→ **TASK**
The lines to return are those from the line holding "Given: Open the" through the last line of the entries below, both included, written exactly and without pictures.
○ ○ ○
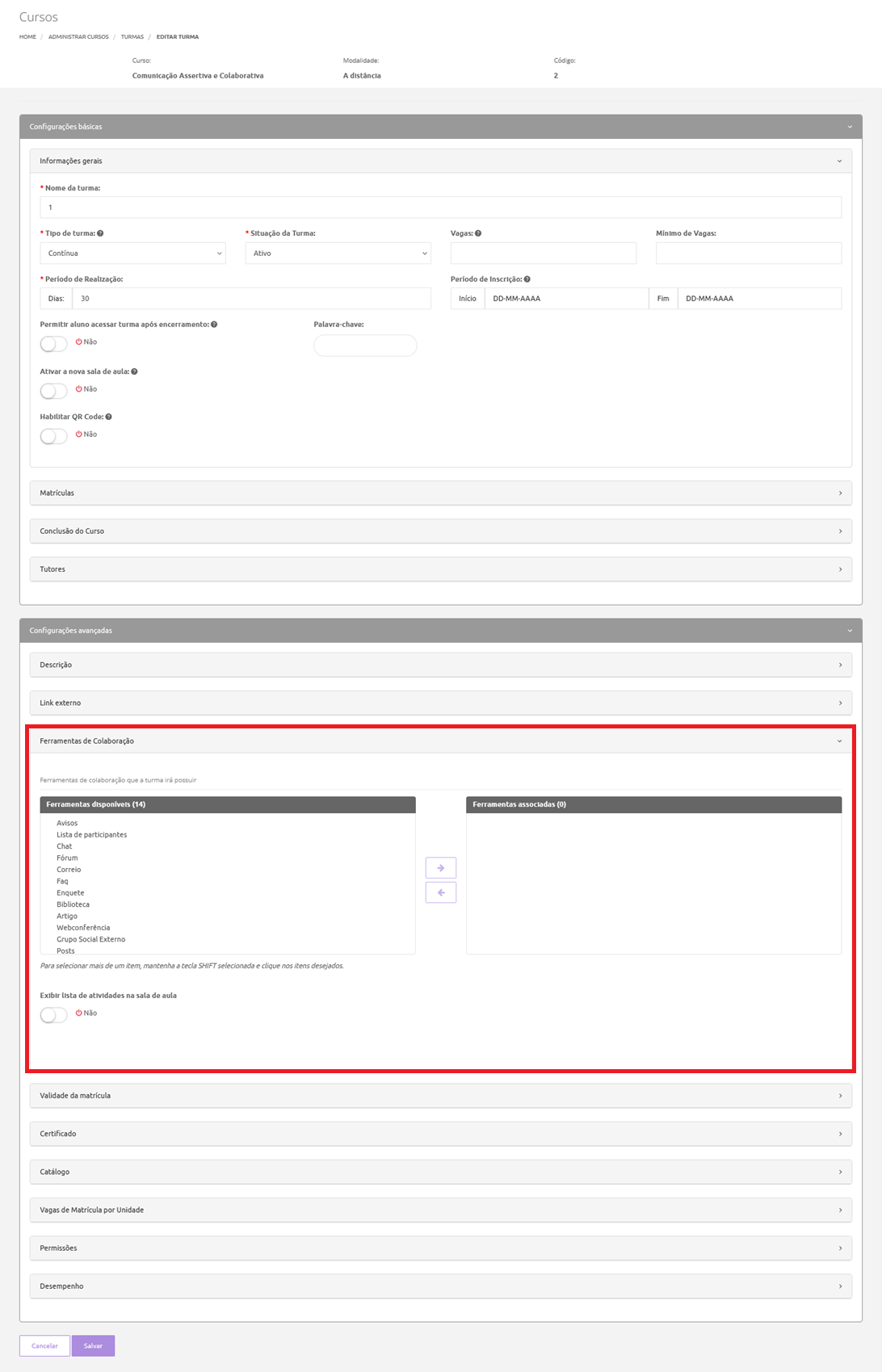
Task: Go to Administrar Cursos breadcrumb
Action: click(x=78, y=37)
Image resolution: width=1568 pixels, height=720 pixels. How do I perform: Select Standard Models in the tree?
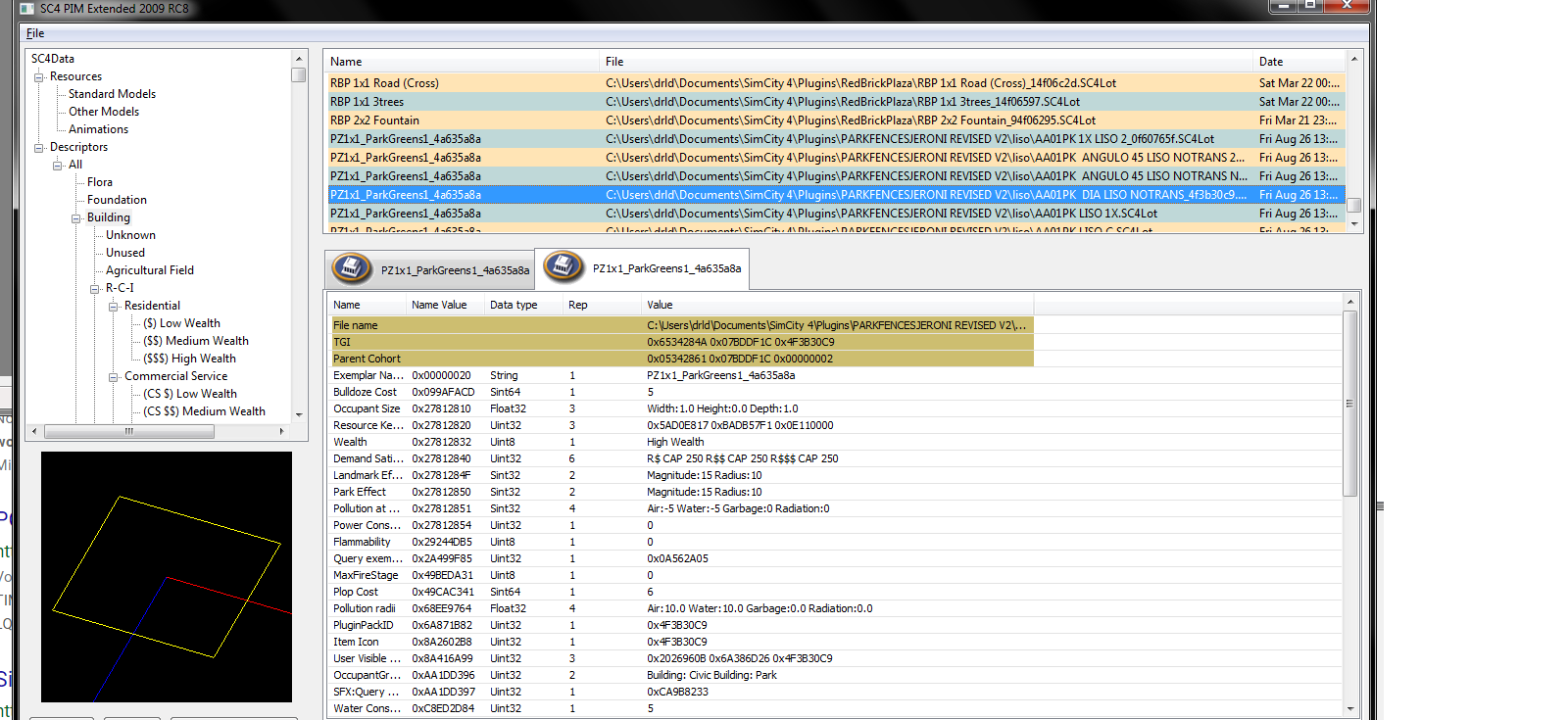click(x=112, y=94)
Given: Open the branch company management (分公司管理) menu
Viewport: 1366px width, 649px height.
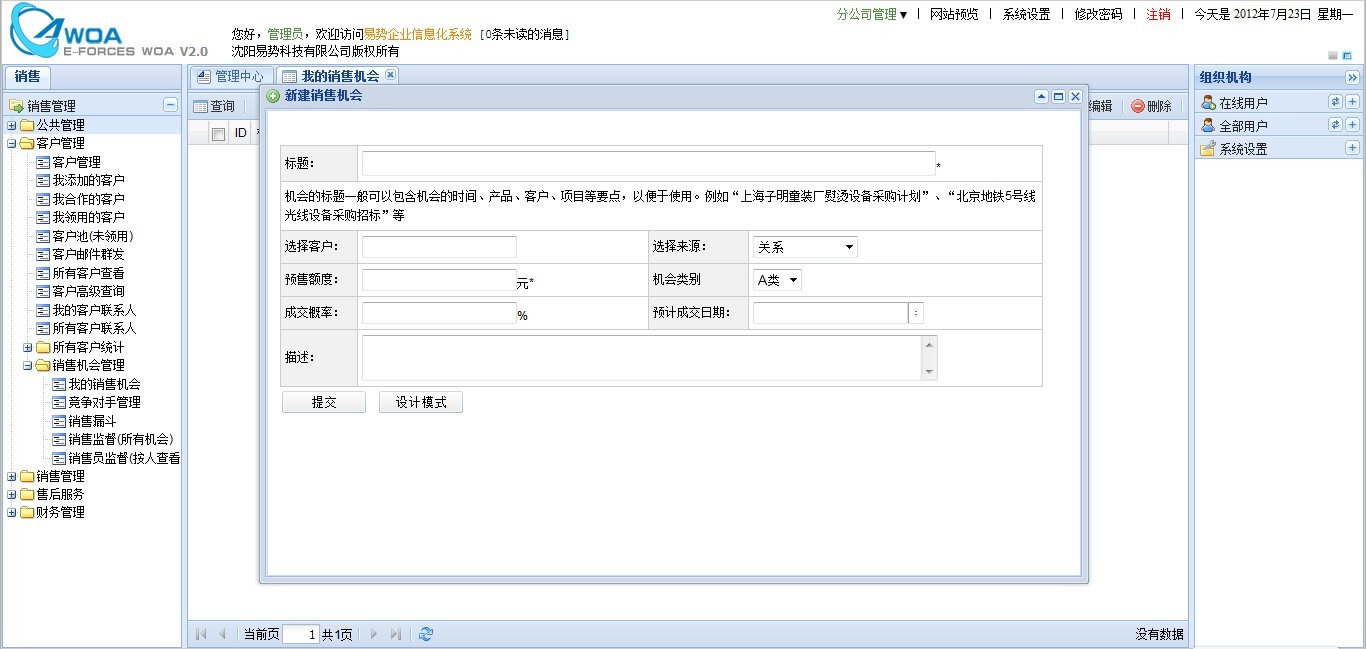Looking at the screenshot, I should (x=871, y=14).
○ ○ ○
→ **EXERCISE RESPONSE**
Given: Open the branch company management (分公司管理) menu
Viewport: 1366px width, 649px height.
Looking at the screenshot, I should (x=871, y=14).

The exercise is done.